Stratoballoon Update, Telemetry Analysis

In "Stratoballoon – Recovery Update", I showed the trajectory that the balloon took, and tried to extrapolate where it would have landed.  The data was not all clean – in fact there were dozens of entries that I had to piece to together one or more of the timestamp, altitude, latitude, or longitude.  After I cleaned up as much as the data as I could, I did a quick assessment of how high the balloon was when we lost contact with it, how high it was when it was twice that height, and then projected where it would be when it finally reached land.

Over the last three days, I’ve gone back to the original telemetry, and done a more thorough job of cleaning up the data, tossing out data points that were questionable, and done the math to determine where it would have been, rather than just eye-balling it.  I did this for two reasons.  First, I wanted to confirm that my original quick and dirty assessment was correct about where the balloon landed, and second I wanted to see the data, and start to get a better picture of the balloon’s flight.

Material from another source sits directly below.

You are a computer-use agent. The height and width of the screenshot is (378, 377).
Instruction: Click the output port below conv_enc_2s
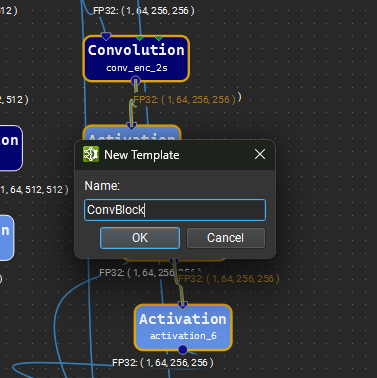pos(135,81)
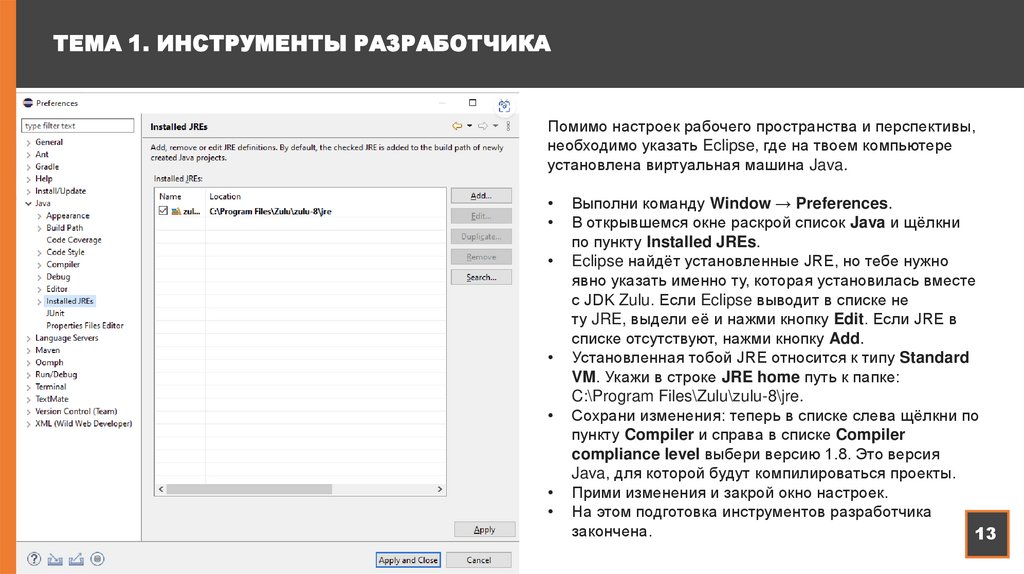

I made several passes through the data to clean it up.  I then pulled it into Excel to work with it some more, and generate some outputs.  All of these steps can be found as separate files in the StratoballoonTelemetry.zip file on my public OneDrive folder.

01 – Original
I started by pulling the original log captured by dl-fldigi.  You can find this as the "01 – Original.log" file.

02 – Separate the Lines
Next, I removed the logging tags that dl-fldigi had placed, for example:

    RX 2264 : RTTY (2014-08-20 13:49Z):

I then did a find-and-replace for my call sign, and replaced each with a carriage return and then my call sign:

    Find: KD8VZA-KD8VZA
    Replace with: \nKD8VZA-KD8VZA

That worked to separate the majority of the lines, but there were still several that didn’t have two consecutive clean copies of my call sign.  For those, I went through the file and located them manually.

I also removed the miscellaneous junk characters (e.g., "|C?o_~") at the beginning and ending of each line.

This work can be found in the "02 – Separate the Lines.log" file.

03 – Clean up the Lines, Second Pass
A good, clean data line would look like this:

    KD8VZA-KD8VZA-KD8VZA,134940.34,301.59,4200.7056,8526.6914,*56E6

This is comma-delimited data, and the individual points are as follows:

  • Three call signs, separated by dashes
  • Timestamp in "hhmmss" format.  The hours are military time, UTC.  For some reason, every timestamp would also include either ".34" or ".36" after it.  That regularity would help me in this step locate the end of a given timestamp.
  • Altitude in meters, and in one of these three formats: "000.00", "0000.00", or "00000.00".  Again, the regularity of having 2 digits of precision, even if they were zeros, helped me here to find the end of a given altitude.
  • Latitude in the format "ddmm.mmmm", where "dd" are the whole degrees, and "mm.mmmm" are the decimal minutes of arc, always with 4 digits of precision.
  • Longitude in the same format as Latitude.  The longitudes reported here were always positive, but because we west of the prime meridian, to properly represent these on a map I need to make these negative, or add a "W" after it.
  • Closing Tag, which was an asterisk followed by 4 capitalized hexadecimal (0-9 and A-F) digits.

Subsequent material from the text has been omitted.